Include in the reply only the lines from the start of the data below through the line containing "september (121, 1862)", reproduced exactly and with no pictures.

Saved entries
========
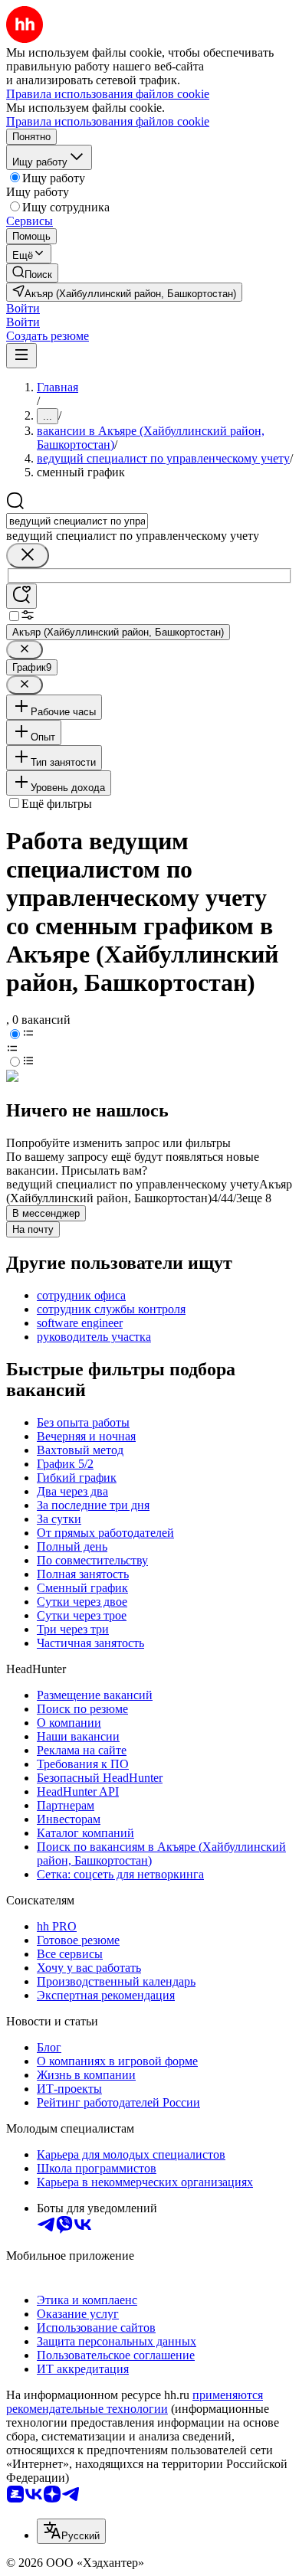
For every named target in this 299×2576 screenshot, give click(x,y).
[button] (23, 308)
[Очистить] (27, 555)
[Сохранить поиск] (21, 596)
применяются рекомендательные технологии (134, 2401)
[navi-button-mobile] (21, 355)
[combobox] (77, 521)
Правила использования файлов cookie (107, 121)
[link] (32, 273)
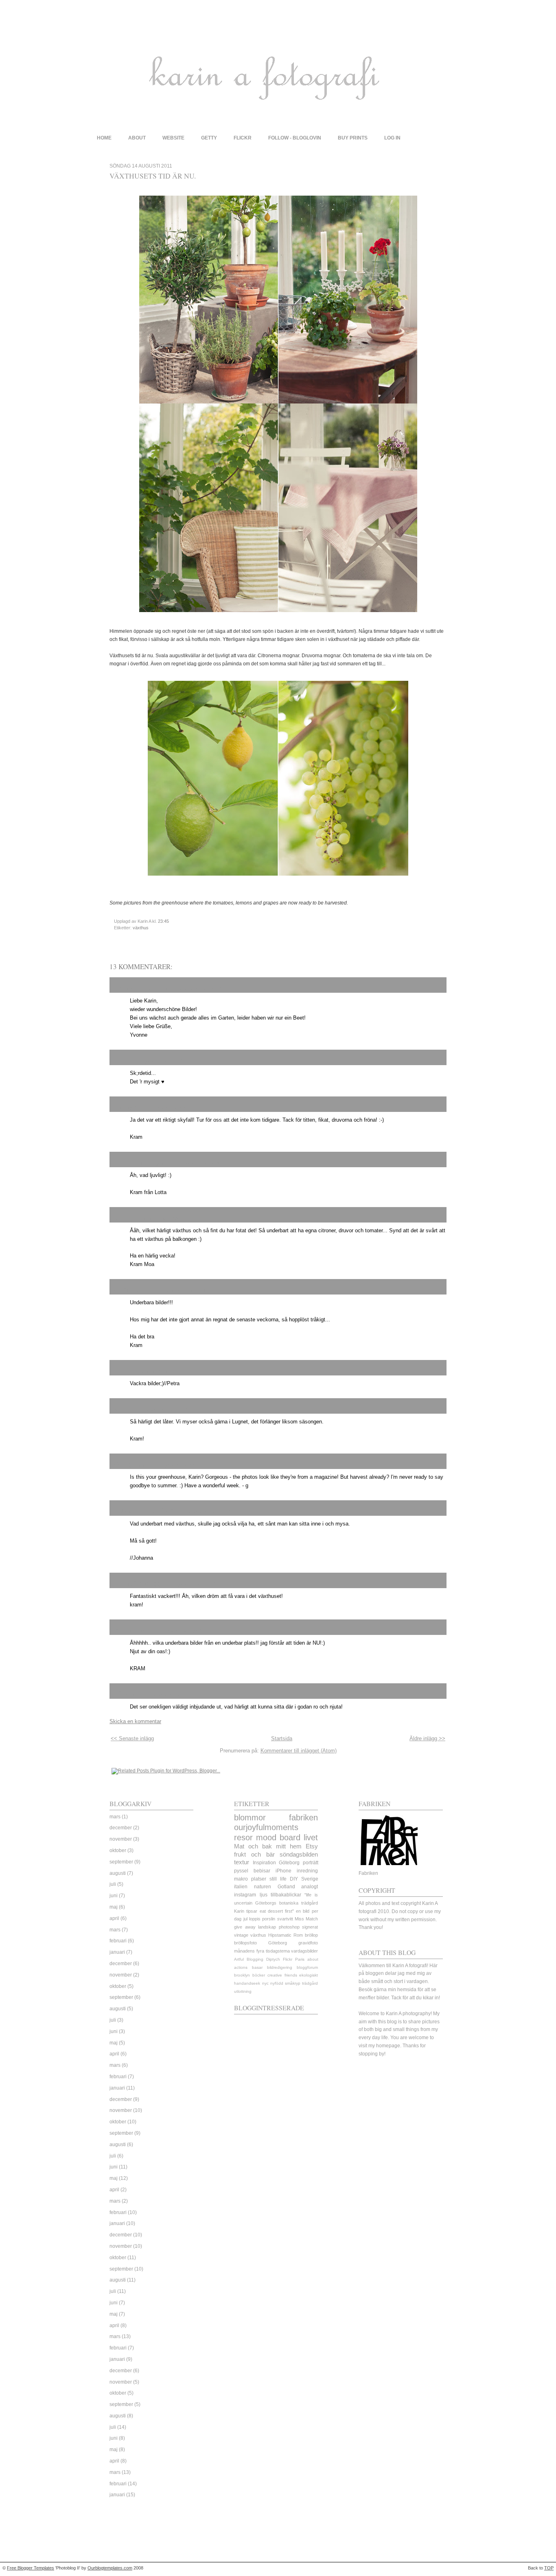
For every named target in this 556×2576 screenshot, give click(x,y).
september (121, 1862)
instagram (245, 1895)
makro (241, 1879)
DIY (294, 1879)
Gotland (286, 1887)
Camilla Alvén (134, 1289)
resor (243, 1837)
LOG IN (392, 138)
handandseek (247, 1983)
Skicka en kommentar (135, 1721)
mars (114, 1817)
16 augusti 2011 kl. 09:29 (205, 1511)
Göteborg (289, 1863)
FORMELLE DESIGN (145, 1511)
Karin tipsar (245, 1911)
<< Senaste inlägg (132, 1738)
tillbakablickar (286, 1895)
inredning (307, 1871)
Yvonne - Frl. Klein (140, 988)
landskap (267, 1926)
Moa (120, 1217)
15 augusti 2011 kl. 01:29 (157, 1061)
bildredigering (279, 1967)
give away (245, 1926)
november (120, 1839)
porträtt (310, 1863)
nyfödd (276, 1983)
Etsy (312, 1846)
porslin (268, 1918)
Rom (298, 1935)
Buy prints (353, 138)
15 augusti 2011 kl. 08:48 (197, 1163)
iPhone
========
### EXERCISE SOLUTION
For every named target in this 299×2576 screenshot, give click(x,y).
[button] (23, 308)
[Очистить] (27, 555)
[Сохранить поиск] (21, 596)
применяются рекомендательные технологии (134, 2401)
[navi-button-mobile] (21, 355)
[combobox] (77, 521)
Правила использования файлов cookie (107, 121)
[link] (32, 273)
For every named target in this 556×2576 screenshot, give click(x,y).
september (121, 1862)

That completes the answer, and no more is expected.